■ **What is being asked**:
Could you copy each line of the listing below that has the word "right"?

BEGIN Data for processing

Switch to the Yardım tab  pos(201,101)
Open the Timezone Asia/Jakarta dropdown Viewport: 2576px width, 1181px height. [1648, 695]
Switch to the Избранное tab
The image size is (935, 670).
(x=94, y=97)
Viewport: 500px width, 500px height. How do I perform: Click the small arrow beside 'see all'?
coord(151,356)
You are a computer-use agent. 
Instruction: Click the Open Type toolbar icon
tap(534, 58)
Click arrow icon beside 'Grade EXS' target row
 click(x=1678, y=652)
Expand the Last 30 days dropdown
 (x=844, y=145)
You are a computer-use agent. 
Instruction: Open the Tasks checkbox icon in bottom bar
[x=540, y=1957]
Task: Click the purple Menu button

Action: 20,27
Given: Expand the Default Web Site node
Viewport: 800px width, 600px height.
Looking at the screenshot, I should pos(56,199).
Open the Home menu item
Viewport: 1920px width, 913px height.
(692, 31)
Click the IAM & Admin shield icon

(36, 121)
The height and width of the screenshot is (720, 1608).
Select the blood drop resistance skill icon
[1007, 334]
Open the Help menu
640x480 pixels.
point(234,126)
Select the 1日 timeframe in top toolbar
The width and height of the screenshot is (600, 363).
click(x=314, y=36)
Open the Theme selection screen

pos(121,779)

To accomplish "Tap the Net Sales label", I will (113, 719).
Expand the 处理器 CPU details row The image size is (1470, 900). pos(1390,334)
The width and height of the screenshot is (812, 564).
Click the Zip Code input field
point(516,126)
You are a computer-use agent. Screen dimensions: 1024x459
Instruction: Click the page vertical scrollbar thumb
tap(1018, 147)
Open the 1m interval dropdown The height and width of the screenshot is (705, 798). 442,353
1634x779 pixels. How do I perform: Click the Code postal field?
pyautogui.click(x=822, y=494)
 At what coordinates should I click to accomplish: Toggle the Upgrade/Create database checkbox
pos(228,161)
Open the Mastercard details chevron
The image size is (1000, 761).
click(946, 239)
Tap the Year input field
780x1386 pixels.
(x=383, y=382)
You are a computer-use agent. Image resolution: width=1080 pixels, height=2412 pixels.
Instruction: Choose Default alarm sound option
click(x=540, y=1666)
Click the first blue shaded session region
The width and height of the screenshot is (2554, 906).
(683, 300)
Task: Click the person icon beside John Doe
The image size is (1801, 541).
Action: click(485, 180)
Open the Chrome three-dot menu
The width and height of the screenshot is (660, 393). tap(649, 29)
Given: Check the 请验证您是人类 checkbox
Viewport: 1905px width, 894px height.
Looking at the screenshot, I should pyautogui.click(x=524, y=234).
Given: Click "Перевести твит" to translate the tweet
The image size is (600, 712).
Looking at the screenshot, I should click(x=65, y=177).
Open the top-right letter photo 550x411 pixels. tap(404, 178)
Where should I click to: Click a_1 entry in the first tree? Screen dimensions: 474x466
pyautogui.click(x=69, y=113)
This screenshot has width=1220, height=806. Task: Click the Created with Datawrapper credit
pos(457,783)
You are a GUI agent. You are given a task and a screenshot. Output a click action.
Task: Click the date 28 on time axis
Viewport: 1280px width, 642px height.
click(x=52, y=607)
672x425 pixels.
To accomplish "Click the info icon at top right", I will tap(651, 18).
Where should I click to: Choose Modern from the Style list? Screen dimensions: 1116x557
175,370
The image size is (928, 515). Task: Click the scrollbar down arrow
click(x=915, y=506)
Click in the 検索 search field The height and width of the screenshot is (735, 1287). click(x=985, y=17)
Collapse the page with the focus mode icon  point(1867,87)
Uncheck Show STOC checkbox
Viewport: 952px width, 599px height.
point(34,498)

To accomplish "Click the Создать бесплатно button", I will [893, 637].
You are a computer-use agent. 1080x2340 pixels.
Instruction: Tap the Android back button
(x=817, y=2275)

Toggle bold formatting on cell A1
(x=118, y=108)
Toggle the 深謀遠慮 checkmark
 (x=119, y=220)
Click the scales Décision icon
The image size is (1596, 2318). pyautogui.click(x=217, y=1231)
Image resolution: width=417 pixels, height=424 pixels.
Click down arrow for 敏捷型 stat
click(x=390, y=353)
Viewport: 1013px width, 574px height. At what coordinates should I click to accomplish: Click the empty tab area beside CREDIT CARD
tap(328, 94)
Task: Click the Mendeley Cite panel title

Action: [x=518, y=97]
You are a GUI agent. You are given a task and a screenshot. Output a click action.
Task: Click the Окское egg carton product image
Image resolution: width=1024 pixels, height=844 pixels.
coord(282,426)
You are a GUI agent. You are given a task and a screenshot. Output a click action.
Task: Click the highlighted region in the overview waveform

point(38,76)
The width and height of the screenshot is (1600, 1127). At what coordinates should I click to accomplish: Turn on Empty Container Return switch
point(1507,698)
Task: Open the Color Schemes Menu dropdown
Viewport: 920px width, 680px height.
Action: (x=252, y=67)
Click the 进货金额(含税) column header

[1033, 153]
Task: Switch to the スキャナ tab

END Data for processing

■ **Solution for this exercise**:
Open the top-right letter photo 550x411 pixels. tap(404, 178)
To accomplish "Click the info icon at top right", I will tap(651, 18).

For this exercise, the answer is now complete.